The Kids Are All Right (Lisa Cholodenko, 2010) – Entertaining comedy-drama in the Jason Reitman/Tom McCarthy vein - though from a female perspective - the lightness of the approach belying the amount going on under the surface, as lonely sperm donor Mark Ruffalo becomes acquainted with lesbian couple Annette Bening and Julianne Moore, and the two teenage offspring he never know about. The performances are excellent, particularly from Ruffalo and daughter Mia Wasikowska, but while the film certainly has its moments, it doesn’t always achieve the emotional resonance you might hope for, or expect. The way the inevitable appearance of Joni Mitchell’s Blue is crowbarred into the storyline, late-era Woody Allen-style, is also a bit crap - though the pay-off isn’t bad- while the whole film climaxes with a fucking group hug. Still, the performances make it, and it’s nice to find another mainstream-ish Hollywood film dealing with grown-up subjects like female sexuality in an intelligent way (you get to see one of Julianne Moore’s boobs at one point!). If you like it, the 1992 indie Gas, Food, Lodging has a somewhat similar angle on life, as well as one of the greatest performances I've ever seen, from a 17-year-old Fairuza Balk. (3)

***



*SOME SPOILERS*
The Sweet Hereafter (Atom Egoyan, 1997)
– Freezing, powerful Egoyan drama about lawyer Ian Holm trying to persuade the folks of a small Canadian town to file a negligence claim, after the bus crash that killed most of their children. Holm is absolutely terrific and the sequences portraying his travails with his drug addict daughter are sledgehammer stuff, but the small town scenes are a little less consistent – helped by vivid direction and a spellbinding musical score, but alternately too vague or too obvious in the scripting. Sarah Polley, who memorably stuck it to Disney back in the day, is quite good in a crucial supporting role, though Tom McCamus doesn’t really cut it as her abusive father. And he looks a lot like Tommy Wiseau. (3)

***



Topaz (Alfred Hitchcock, 1969) – Hitch’s powers were waning when he helmed this overly static espionage film, centring on the Cuban Missile Crisis, but it is notable for one excellent set-piece, in which intelligence service pawn Roscoe Lee Browne liberates some top secret plans from a hotel crawling with Cubans. Elsewhere, some nice directorial touches can’t really enliven lots of scenes of people just sitting around talking, at least until Philippe Noiret turns up a half hour from the end and the plot goes all Tinker, Tailor. I did enjoy Frederick Stafford’s leading man routine, but the rest of the international cast is a little nondescript. The scenes on the roads around Gard du Nord feature some of the ugliest process shots I’ve ever seen. (2.5)

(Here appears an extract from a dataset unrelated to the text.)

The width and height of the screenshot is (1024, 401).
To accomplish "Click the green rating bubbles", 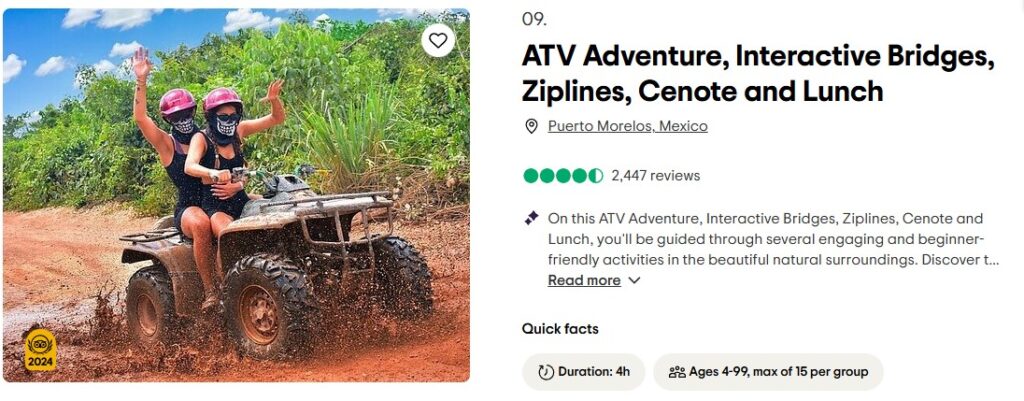I will click(x=563, y=176).
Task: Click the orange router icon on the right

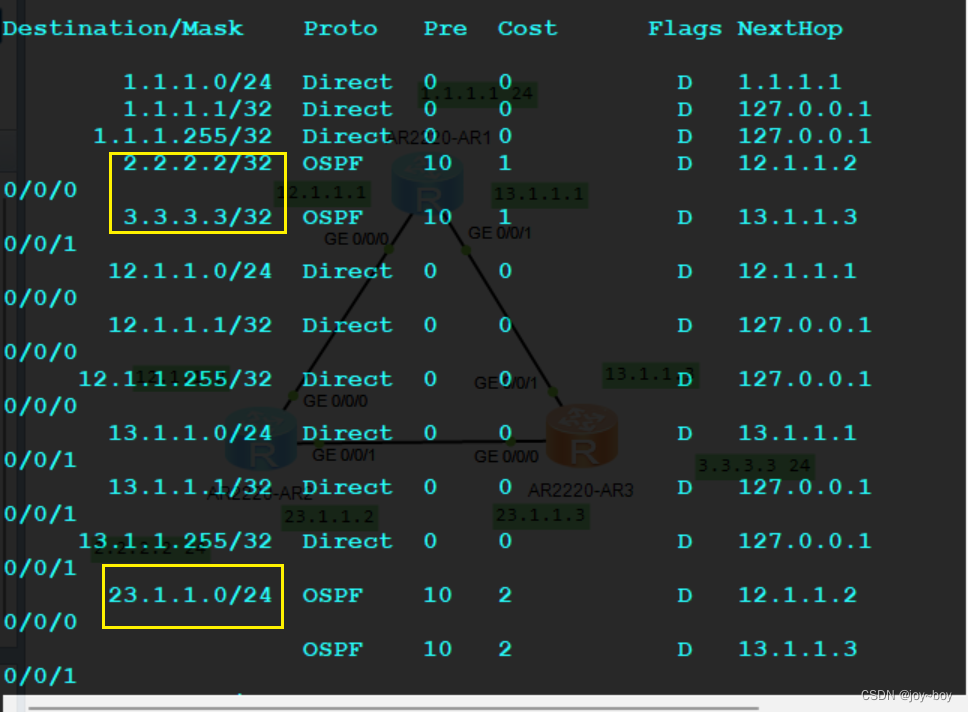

NB: Hitch's cameo pre-dates Little Britain by a good three decades. He's a fella in a wheelchair at the airport who rises to his feet to shake hands.

***



*MAJOR SPOILERS*
The Piano (Jane Campion, 1993)
– Interesting, lushly-made drama about a mute Scottish woman (Holly Hunter) who is to marry a man she has never met (Sam Neill), and so moves to New Zealand with her daughter (Anna Paquin) and her piano, but finds herself flung around by her unpredictable will. Bribed into sexy-time with the badly miscast Harvey Keitel, she unleashes a torrent of jealousy, finger mutilation and piano music. It’s a good film, with a setting amongst the Maoris that’s rarely seen on screen and an involving story, but it never quite hits the emotional high notes, lacking real resonance even as Michael Nyman’s superlative score booms and tinkles. Perhaps Keitel’s weird, unconvincing performance is partly to blame, snapping you out of the story just as soon as you’re becoming immersed in it. Hunter is fine in a demanding part, though the really stellar performance is by Paquin – particularly good as her conflicted, confused, constantly-singing little girl. (3)

***



The Cat and the Canary (Radley Metzger, 1978) - Ten millionth version of the creaky old stage play, in which family members gather for the reading of a will, but are picked off one-by-one by the cat-obsessed psychopath roaming their ancestral home. The film is awash with problems: it's far too talky, the plotting often makes no sense (always best to go off on your own to the cellar when there's a murderer loose, I find), the frequent wisecracks mean literally nothing and the younger cast members are terribly bland. But it is salvaged somewhat by the welcome presence of three old-timers. Wendy Hiller is good-natured and effortlessly charismatic as the knowing executor, stage legend Beatrix Lehmann gives a masterclass in absent wandering - playing the creepy housekeeper - and Wilfrid Hyde-White has an amusing bit as the benefactor, appearing from beyond the grave via film footage - a plot point borrowed from the George Arliss vehicle, The Last Gentleman. There are also a handful of nice, old-school horror shots. We see the killer looming large behind his unwitting victims, and, best-of-all, lurking by a bed to grasp at a diamond-studded necklace, like some magpie Nosferatu. For Hiller completists, it's worth a look; others should just check out the 1939 version - a fine horror-comedy that made a star out of Bob Hope. (2)

***



Chisum (Andrew V. McLaglen, 1970) is a lacklustre John Wayne vehicle, from the tail-end of his career, about real-life land baron John Chisum, who joined forces with Pat Garrett and shiny-faced hotshot Billy the Kid (Geoffrey Deuel) in the summer of 1869, to see off unscrupulous tycoon Lawrence Murphy. It’s well-shot and excitably directed, with a strong cast of Golden Age veterans (Forrest Tucker, Bruce Cabot, Patric Knowles), but it suffers from a weak story and script, and action sequences that are frankly just very confusing. Added to that, Wayne is phoning it in in the lead and Ben Johnson’s character is a joke for someone of his ability. You can derive some enjoyment from the fact that every time someone says Chisum’s name, it sounds like they’re saying “jism” (the theme song goes “Jism! John Jism!” and when he appears at the, um, climax, they shout "It's jism!"), but it’s slim pickings really. (1.5)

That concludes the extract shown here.